Concursos para escrivães podem começar a exigir bacharelado em Direito

Uma reunião entre o governador Pedro Taques (PSDB) e o presidente do Sindicato dos Escrivães de Polícia Civil de Mato Grosso, Davi Nogueira, foi realizada na última quarta-feira (24) para discutir sobre o projeto que torna obrigatório o curso de bacharelado em Direito para concursos futuros ao cargo de escrivão.

No país, apenas o Estado do Espírito Santo tem o curso como exigência e, segundo Davi Nogueira, é um conhecimento essencial para a função. “Quando um escrivão passa no concurso e começa a trabalhar, ele percebe que o Direito é fundamental. Ele vai mexer o tempo todo com inquéritos policiais, em que o jurídico é imperial”, afirma.

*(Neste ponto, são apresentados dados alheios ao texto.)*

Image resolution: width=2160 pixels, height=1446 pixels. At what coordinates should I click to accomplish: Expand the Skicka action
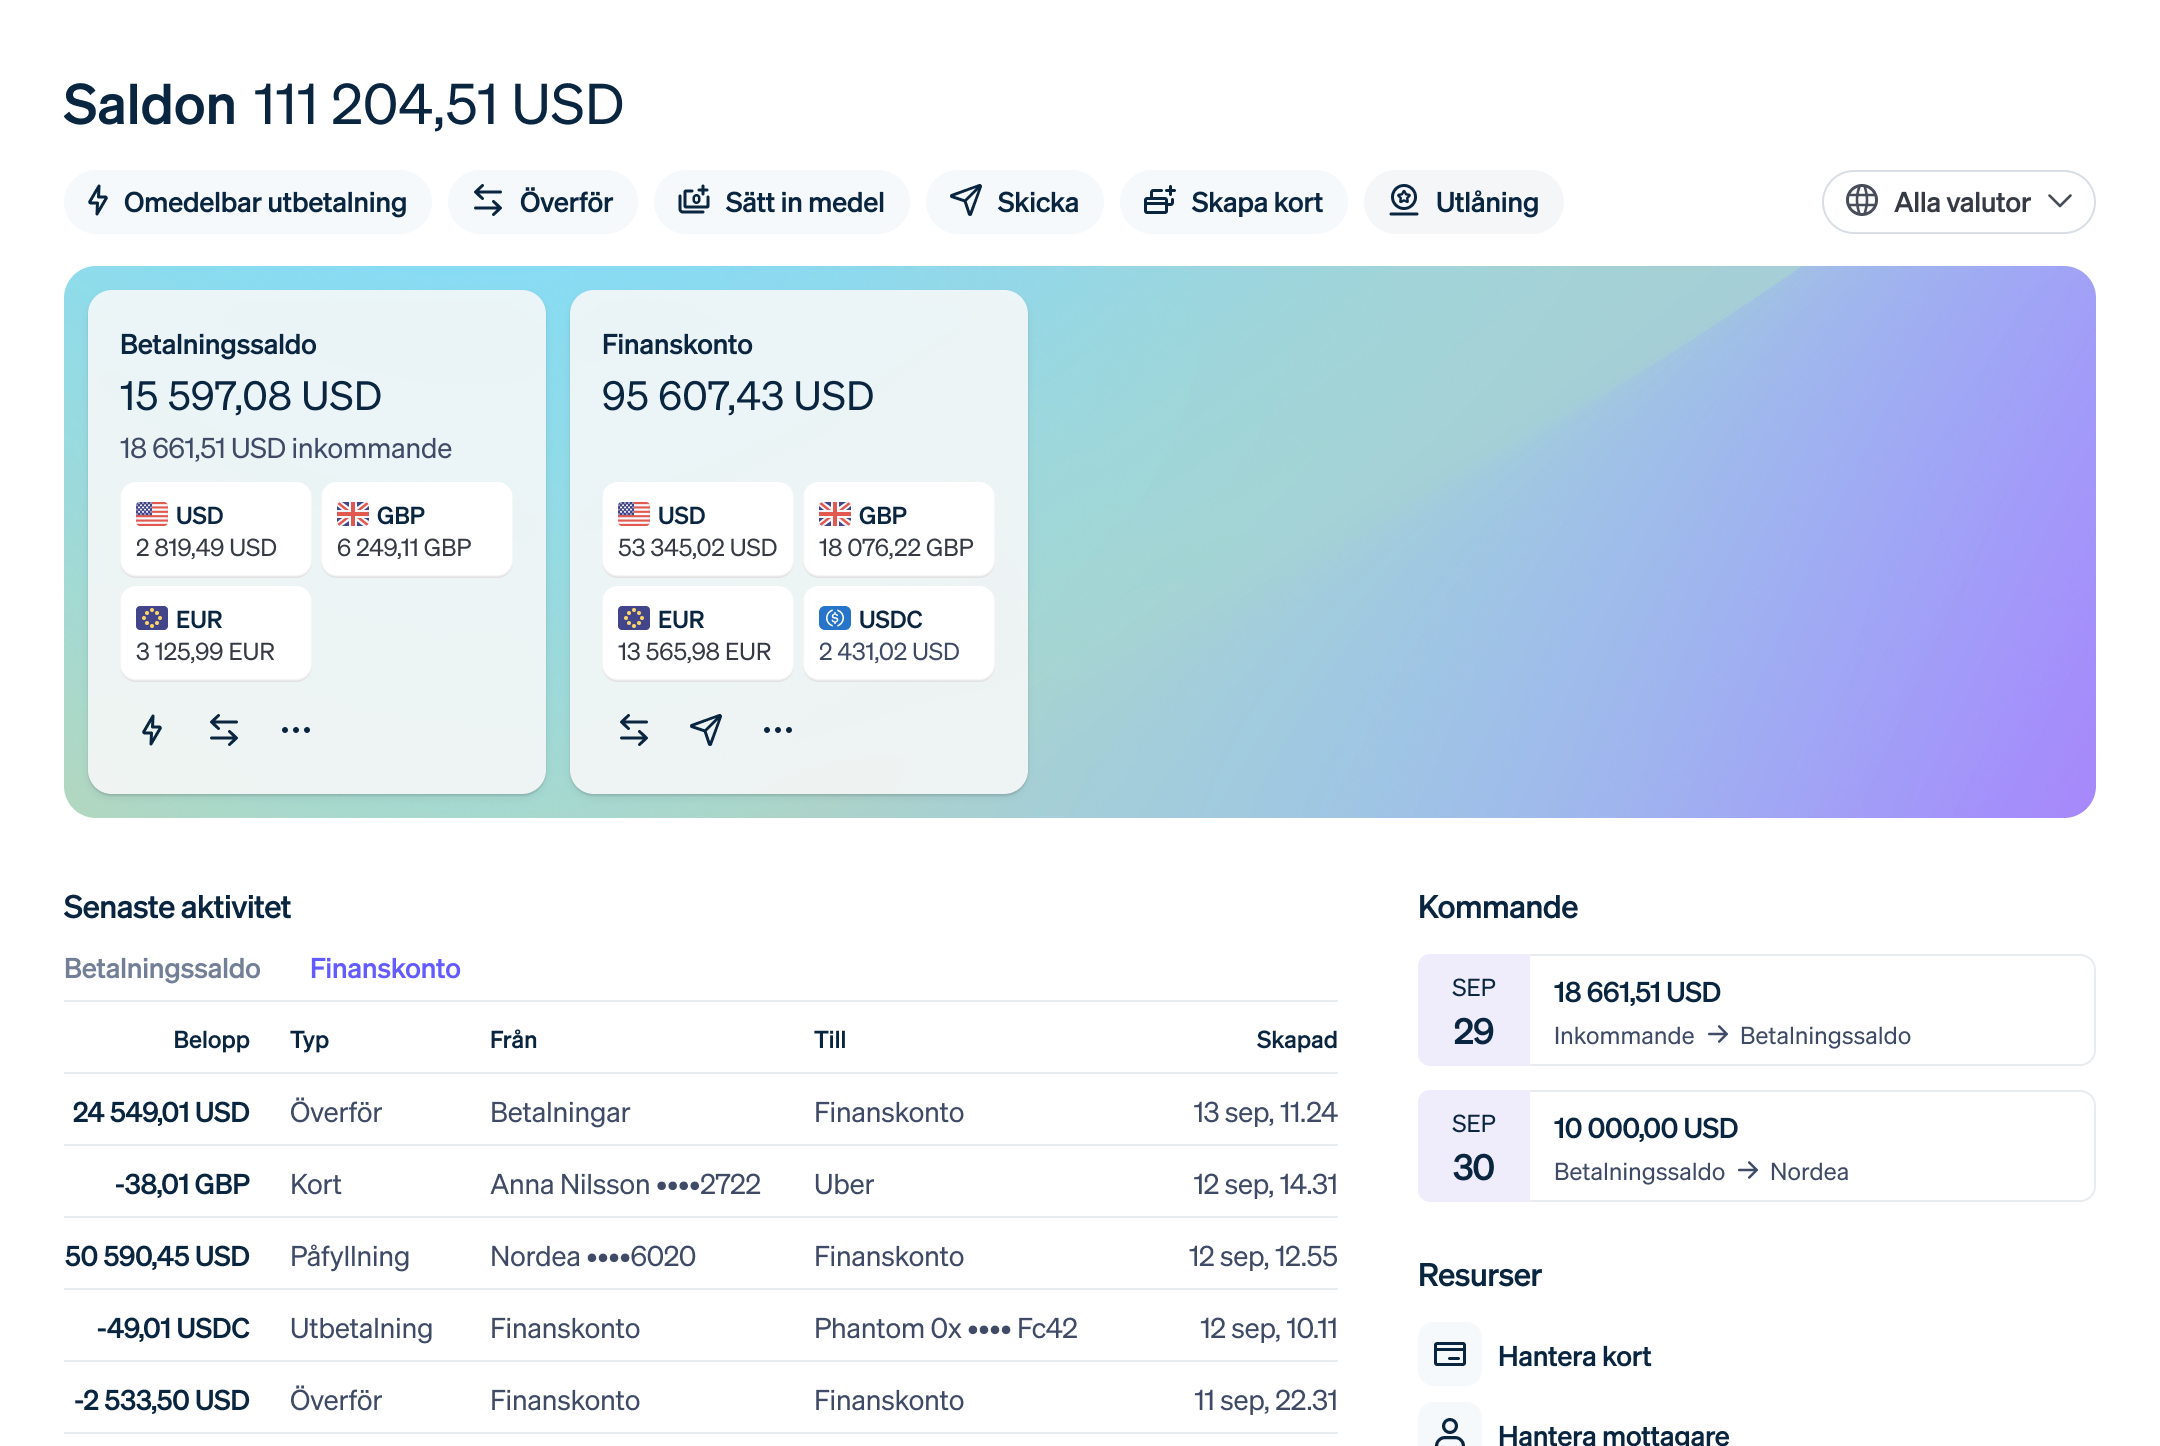pos(1015,201)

Um projeto anterior foi feito, no entanto proposto pela Assembleia Legislativa, o que acarretou em vício de iniciativa, tendo em vista que apenas o Executivo pode fazer alterações em carreiras.

Diante do pedido, Pedro Taques solicitou um estudo, inclusive juntos aos atuais escrivães, sobre a importância e real necessidade do bacharelado em Direito para a carreira. “Após este levantamento, voltaremos a nos reunir e decidir se realmente há argumentos suficientes para mudarmos o modo como é feito hoje. Se for comprovada a necessidade e a viabilidade, daremos início à proposta”, disse o governador.

Em Mato Grosso, atualmente, 700 escrivães da Polícia Judiciária Civil estão na ativa. De acordo com o Sindicato, a carreira também recebe o terceiro melhor salário em todo o país.